No, this has nothing to do with propelling yourself by farting. This has to do with the mysterious city of bacteria that lives in your guts and how these bacteria may affect your body, your physiology, and your health in different ways. Studies have found that while the poop of elite athletes may still stink just like everyone else, their poop may indeed be different from the poop of non-athletes. For example, their microbiome may include a greater abundance of certain bacteria families such as VeillonellaceaeBacteroidesPrevotella,  Methanobrevibacter and Akkermansia. 

This raises a chicken and the poop question as in which came first. Do these different types of bacteria tend to grow more when you exercise more and live a healthier lifestyle or could certain types of bacteria actually help you become a better athlete? If the latter were true, the phrase having the guts to be a top athlete could have new meaning.

To get some movement on this bowel question, a research team from Harvard Medical School, the Joslin Diabetes Center, and a company called Fit Bionomics conducted the study described in the Nature Medicine research letter and did a poopy job. They first collected the poop of 15 people who had run the 2015 Boston Marathon and 10 people who have done the opposite, remained very sedentary. For the marathoners, they collected “approximately” daily samples of stool up to one week before and one week after the day the runners ran the marathon. This resulted in 209 samples, which meant that the research team had a lot of stool to stand on and on which to conduct ribosomal DNA sequencing. 

Such testing revealed significant increases in the amount of Veillonellaceae bacteria in the poop after exercising compared to poop from before exercising. This is referring to the person who produced the poop exercising and not the poop itself exercising, which would be odd. Testing also found that runners tended to have more Veillonella in their poop than non-runners, although this difference was not statistically significantly different.

Here is an American Chemical Society video featuring Jonathan Scheiman, PhD, who led the study and is the co-founder and CEO of FitBiomics:

The second part of the study involved, you guessed it, mice. Not just mice but mice running on treadmills. The research team gave 16 mice Veillonellaceae atypica bacteria from one of the marathon runners and a second group of 16 mice another bacteria called Lactobacillus bulgaricus via a feeding tube that led from the mice’s mouths to their stomachs. Then, the team had the mice run on treadmills and timed how long the mice could go until exhaustion. On average, the mice who got the V. atypica lasted 13% longer on the treadmills than the mice who got the L. bulgaricus

How might the Veillonellaceae bacteria be helping the mice run longer? Well, when you exercise, your cells break down glucose into pyruvate, which then generates lactic acid or lactate. Lactic acid buildup in muscles causes them to be sore. Apparently Veillonella bacteria relies solely on processing lactate to get its carbon. Thus, the bacteria may be converting lactate into propionate so that there is less lactic acid build up.

The research team conducted other parts of the study to provide more evidence supporting this theory. For example, they collected the stool of 65 ultra-marathoners and Olympic trial rowers before and after they exercised and tested the poop for bacterial gene activity. In the post-exercise samples, they found high activity of all the genes that coded for the metabolic processes converting lactate into propionate. Additionally the team used radioactively-labeled lactate to show that lactate could move from the bloodstreams of mice into their guts. Moreover, they showed that injecting proprionate up the rectums of mice led to increases in their treadmill run times.

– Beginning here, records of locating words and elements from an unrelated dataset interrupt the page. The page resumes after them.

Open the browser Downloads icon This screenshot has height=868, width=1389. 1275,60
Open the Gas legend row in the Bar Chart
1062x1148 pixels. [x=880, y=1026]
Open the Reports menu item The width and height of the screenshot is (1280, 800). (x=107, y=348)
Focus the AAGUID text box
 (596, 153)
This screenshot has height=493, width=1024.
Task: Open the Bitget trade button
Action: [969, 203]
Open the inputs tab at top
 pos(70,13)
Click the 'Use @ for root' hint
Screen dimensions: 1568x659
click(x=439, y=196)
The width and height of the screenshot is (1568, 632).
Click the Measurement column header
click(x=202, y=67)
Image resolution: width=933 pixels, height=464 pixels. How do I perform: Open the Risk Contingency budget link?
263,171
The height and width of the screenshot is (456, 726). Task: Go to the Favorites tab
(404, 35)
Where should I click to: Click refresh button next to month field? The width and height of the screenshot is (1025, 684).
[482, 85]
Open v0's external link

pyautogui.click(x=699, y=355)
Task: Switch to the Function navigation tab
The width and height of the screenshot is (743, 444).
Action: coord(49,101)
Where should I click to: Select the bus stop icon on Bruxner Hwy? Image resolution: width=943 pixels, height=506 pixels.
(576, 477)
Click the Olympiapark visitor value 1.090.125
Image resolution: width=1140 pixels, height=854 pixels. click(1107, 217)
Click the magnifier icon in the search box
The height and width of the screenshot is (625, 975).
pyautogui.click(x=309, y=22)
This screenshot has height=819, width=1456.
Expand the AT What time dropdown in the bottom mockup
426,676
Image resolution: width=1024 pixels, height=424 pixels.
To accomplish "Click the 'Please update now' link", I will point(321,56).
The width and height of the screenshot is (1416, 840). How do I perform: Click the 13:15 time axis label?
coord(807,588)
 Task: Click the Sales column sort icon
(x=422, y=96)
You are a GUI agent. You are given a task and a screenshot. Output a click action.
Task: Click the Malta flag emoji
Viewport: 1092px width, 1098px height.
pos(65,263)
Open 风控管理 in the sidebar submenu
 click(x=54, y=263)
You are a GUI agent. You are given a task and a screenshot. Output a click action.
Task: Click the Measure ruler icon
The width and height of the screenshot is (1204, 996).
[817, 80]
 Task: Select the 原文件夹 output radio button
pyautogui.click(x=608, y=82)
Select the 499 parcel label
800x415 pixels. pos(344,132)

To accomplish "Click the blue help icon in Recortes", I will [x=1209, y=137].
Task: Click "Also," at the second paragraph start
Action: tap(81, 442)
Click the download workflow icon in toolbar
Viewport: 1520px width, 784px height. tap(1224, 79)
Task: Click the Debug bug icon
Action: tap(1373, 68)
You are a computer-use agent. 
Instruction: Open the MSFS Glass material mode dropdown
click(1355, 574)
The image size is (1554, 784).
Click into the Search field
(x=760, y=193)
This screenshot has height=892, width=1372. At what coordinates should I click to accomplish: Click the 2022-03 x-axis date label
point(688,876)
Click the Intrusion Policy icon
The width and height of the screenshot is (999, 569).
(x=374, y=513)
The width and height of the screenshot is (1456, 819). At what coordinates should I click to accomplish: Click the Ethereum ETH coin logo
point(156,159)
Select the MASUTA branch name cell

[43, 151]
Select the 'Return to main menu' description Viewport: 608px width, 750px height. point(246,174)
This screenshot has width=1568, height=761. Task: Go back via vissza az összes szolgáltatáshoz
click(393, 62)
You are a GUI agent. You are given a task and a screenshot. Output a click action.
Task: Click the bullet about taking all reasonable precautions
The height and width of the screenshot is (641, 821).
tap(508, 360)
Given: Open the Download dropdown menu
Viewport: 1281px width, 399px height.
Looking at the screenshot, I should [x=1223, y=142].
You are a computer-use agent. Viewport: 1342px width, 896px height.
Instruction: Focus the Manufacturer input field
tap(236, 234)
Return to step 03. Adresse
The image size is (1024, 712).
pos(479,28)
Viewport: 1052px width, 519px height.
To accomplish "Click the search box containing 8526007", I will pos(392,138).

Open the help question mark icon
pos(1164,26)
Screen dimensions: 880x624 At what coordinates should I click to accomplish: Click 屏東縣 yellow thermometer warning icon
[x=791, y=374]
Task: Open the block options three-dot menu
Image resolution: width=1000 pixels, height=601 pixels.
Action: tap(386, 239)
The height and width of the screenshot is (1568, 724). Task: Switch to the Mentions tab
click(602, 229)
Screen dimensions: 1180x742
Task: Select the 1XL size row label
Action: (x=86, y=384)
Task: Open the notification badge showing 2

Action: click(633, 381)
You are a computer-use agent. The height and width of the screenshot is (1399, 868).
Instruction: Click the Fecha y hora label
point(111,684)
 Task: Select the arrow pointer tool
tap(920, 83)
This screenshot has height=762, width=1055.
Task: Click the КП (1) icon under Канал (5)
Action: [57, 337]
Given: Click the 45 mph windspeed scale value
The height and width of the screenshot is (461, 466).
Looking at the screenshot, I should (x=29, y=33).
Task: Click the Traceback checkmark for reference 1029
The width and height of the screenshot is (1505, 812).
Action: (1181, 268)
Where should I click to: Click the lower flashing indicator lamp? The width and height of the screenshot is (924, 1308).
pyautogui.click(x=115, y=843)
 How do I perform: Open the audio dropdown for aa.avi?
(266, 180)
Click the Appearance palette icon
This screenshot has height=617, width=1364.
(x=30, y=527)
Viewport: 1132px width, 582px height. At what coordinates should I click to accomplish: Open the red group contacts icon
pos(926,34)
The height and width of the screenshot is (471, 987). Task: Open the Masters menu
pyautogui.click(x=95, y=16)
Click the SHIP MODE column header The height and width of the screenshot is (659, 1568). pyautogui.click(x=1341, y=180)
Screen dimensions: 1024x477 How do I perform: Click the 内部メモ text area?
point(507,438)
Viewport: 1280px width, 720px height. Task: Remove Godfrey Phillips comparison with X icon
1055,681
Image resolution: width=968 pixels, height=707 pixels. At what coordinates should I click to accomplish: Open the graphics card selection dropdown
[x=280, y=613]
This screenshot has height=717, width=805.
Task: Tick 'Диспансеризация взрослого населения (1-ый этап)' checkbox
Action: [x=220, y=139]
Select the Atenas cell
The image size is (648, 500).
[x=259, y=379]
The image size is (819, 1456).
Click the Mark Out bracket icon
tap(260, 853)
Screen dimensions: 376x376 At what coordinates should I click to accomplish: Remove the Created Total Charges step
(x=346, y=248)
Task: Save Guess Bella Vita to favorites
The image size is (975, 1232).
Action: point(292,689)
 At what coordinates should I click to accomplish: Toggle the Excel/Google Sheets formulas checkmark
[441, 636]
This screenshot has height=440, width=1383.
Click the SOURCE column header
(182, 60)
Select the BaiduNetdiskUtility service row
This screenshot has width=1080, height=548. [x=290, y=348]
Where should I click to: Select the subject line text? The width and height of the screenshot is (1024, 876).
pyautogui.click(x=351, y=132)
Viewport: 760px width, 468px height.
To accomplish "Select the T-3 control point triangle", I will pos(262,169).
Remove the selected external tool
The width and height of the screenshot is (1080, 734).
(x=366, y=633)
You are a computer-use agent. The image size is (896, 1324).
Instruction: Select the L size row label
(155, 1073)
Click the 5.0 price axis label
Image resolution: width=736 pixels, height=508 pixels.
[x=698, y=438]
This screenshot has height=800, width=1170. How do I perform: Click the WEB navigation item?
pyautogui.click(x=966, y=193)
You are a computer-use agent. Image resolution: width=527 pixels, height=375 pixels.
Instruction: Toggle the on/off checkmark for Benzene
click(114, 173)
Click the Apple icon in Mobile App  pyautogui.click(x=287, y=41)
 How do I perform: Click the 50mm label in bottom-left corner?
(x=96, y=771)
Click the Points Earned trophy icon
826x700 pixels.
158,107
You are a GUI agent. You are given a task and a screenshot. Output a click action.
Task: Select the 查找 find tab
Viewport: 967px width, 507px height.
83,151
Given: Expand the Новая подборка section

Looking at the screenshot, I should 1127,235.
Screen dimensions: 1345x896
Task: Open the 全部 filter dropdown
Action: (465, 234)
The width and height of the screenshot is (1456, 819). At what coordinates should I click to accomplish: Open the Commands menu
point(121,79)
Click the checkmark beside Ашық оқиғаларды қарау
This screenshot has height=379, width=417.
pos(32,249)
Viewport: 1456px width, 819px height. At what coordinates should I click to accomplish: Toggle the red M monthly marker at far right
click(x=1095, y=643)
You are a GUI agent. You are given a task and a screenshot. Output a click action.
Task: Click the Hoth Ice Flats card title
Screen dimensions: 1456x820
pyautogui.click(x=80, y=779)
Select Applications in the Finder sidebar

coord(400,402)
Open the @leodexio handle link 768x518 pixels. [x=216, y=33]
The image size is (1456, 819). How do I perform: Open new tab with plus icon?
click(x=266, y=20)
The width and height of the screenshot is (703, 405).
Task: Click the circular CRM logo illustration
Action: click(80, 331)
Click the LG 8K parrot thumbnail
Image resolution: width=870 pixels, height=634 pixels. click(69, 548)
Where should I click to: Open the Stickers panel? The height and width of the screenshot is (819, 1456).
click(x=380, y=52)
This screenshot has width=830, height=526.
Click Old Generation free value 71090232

All of this is interesting and suggests that gut bacteria could play a role in athletic performance. But before you start playing around with the poop of star athletes, the studies to date still do have limitations. Remember it was mice running on the treadmills and not humans. The chicken and the poop question still has not been completely answered. Elite athletes may do a lot of things different from sedentary people, including having different diets, exposures, types of stress, ways of handling stress, and sleep patterns, all of which could potentially affect their microbiomes. Basically, more evidence and studies needs to come out before you can plop down anything definitive in any way.